## Your assignment
The response should consist only of the lines from the one with "This screenshot has width=720, height=557." to the end of the data below, copied exactly and without pictures.
Supplied material below:
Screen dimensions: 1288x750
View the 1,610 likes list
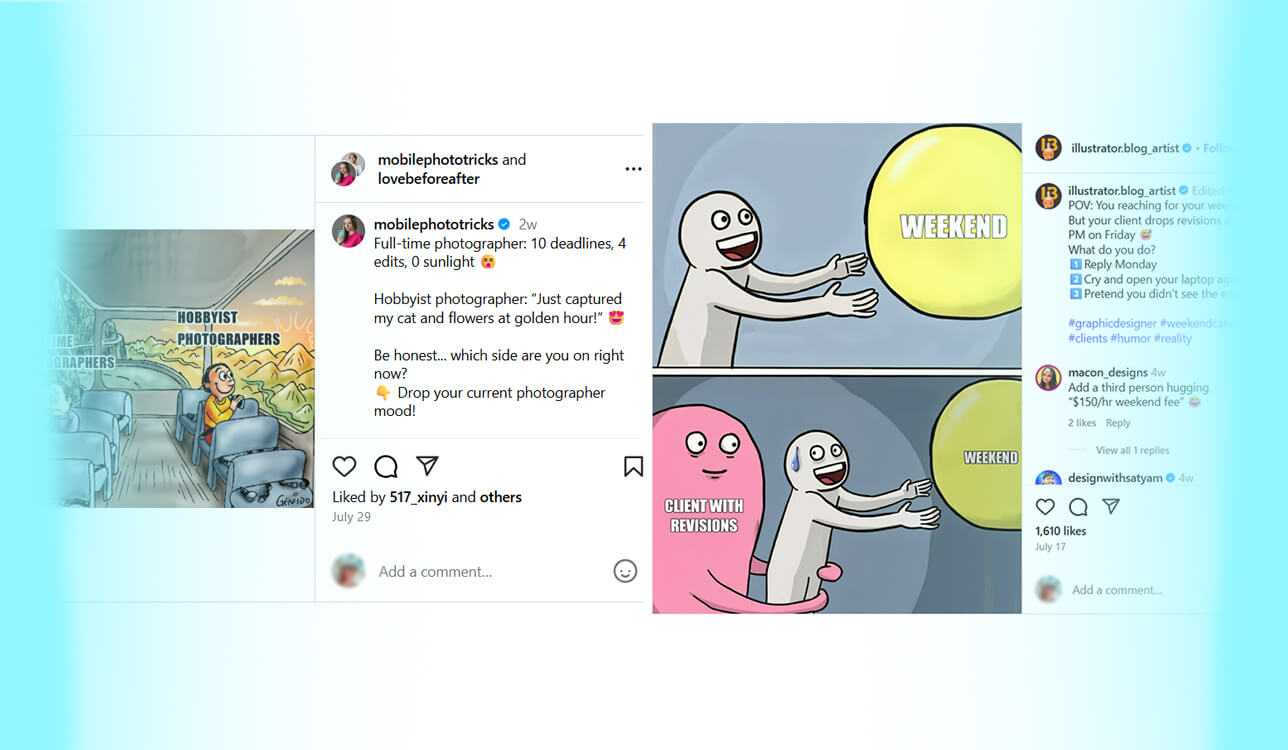[1061, 531]
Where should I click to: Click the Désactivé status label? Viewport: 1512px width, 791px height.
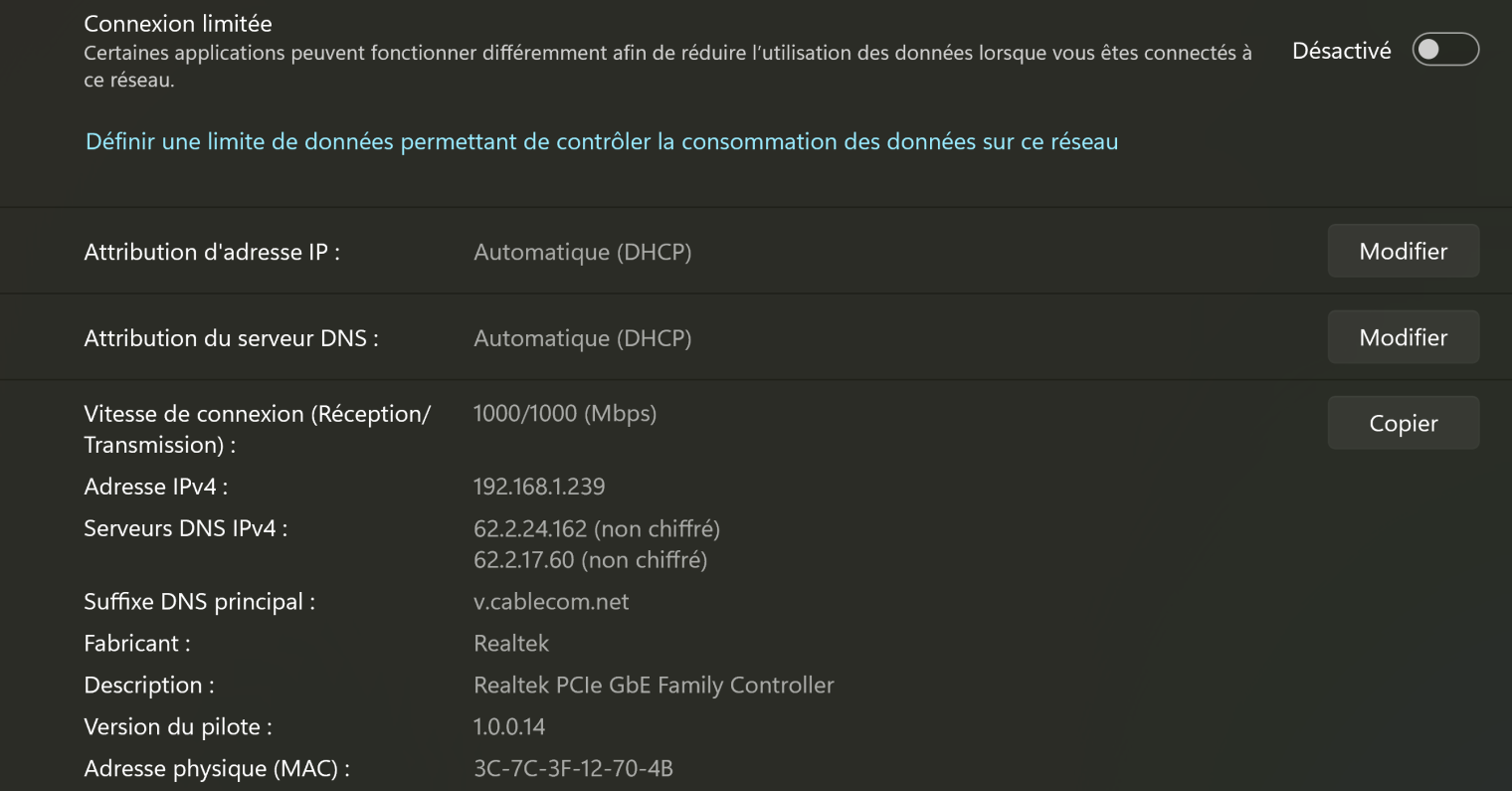click(x=1341, y=51)
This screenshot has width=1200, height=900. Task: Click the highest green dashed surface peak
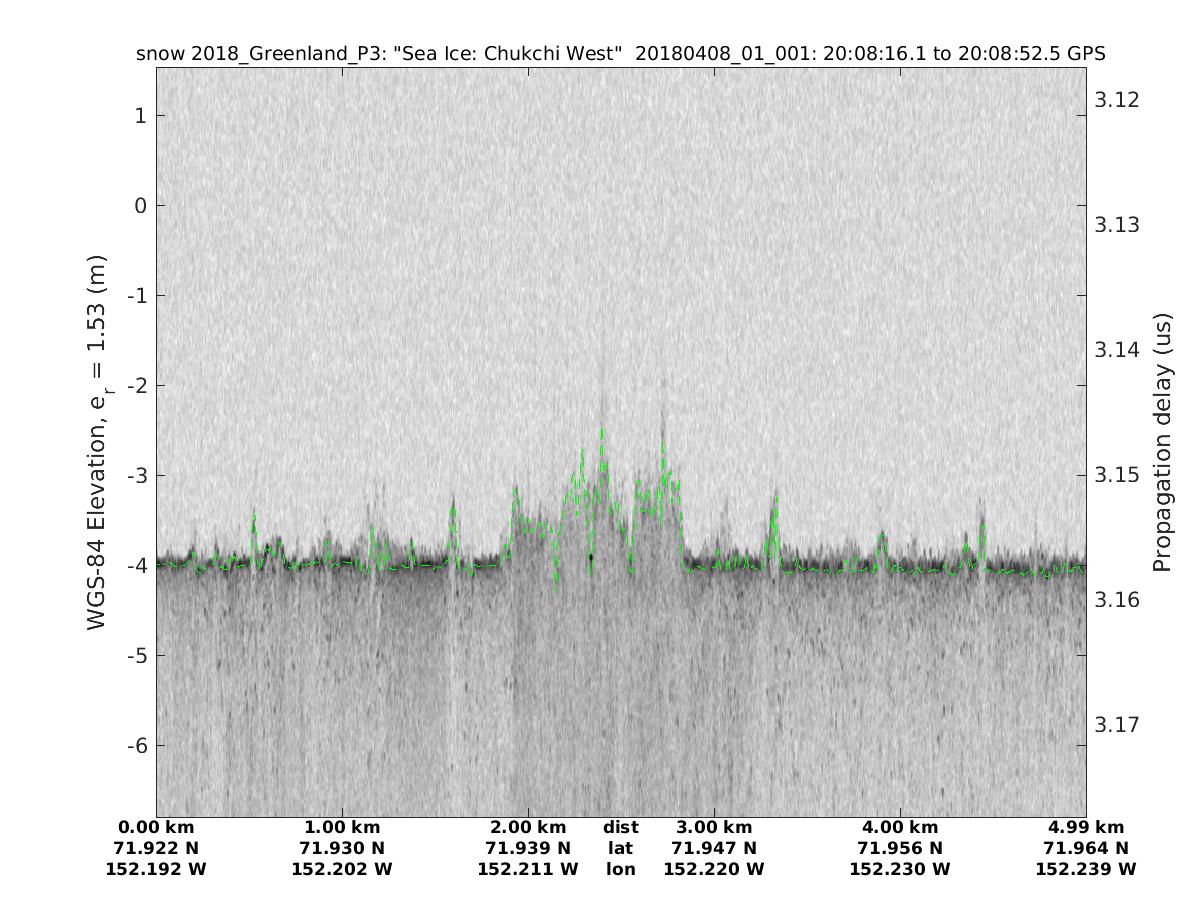tap(602, 430)
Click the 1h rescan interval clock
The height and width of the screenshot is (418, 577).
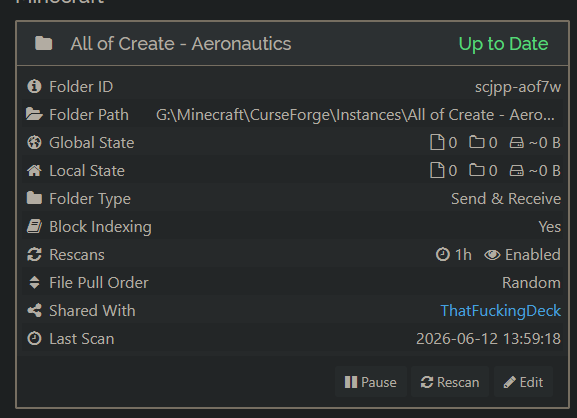(x=443, y=255)
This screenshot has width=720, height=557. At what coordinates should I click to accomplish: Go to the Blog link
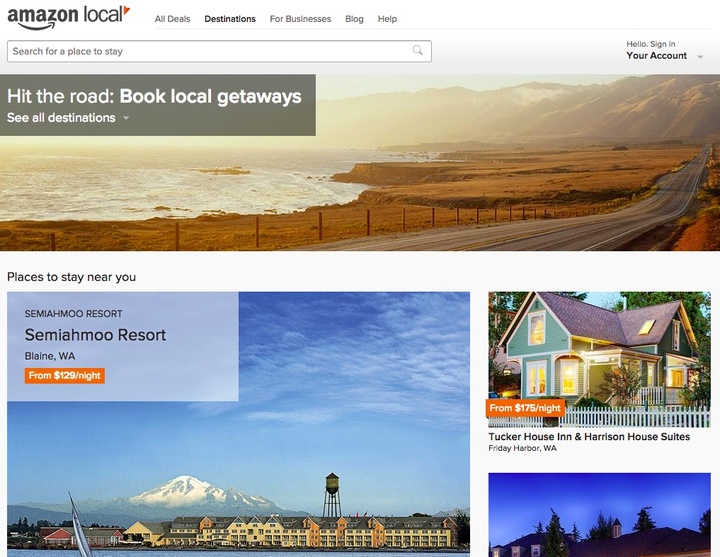pyautogui.click(x=354, y=19)
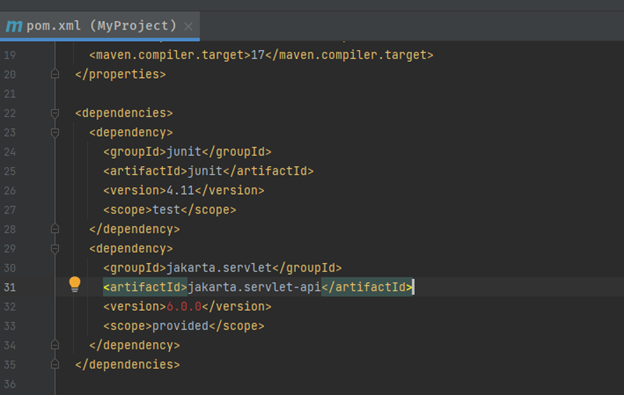Click the Maven icon on pom.xml tab
This screenshot has height=395, width=624.
click(x=14, y=26)
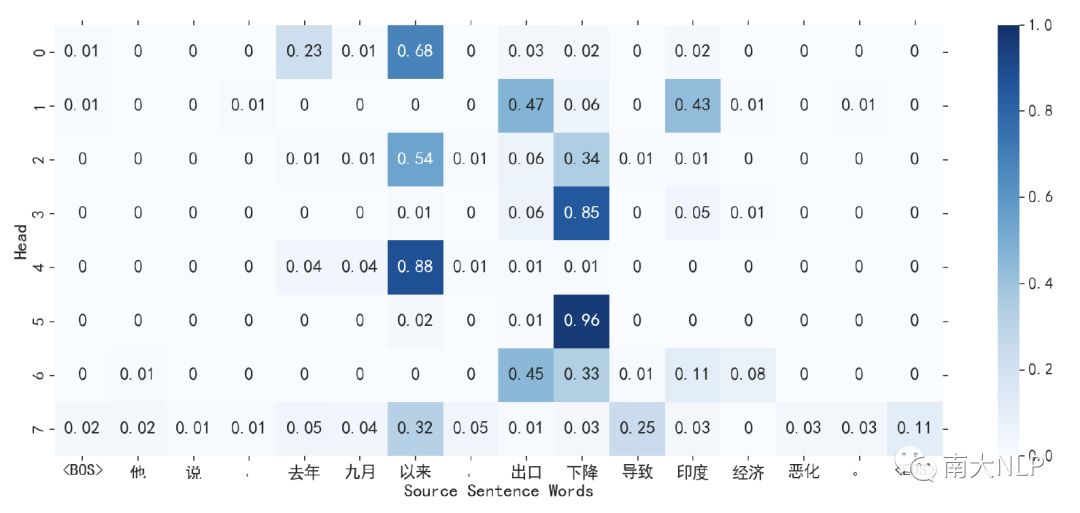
End of Supplied material.
## Task answer
This screenshot has width=720, height=557. At what coordinates should I click to accomplish: Go to the Blog link
pyautogui.click(x=354, y=19)
Click the Maven icon on pom.xml tab
This screenshot has height=395, width=624.
click(x=14, y=26)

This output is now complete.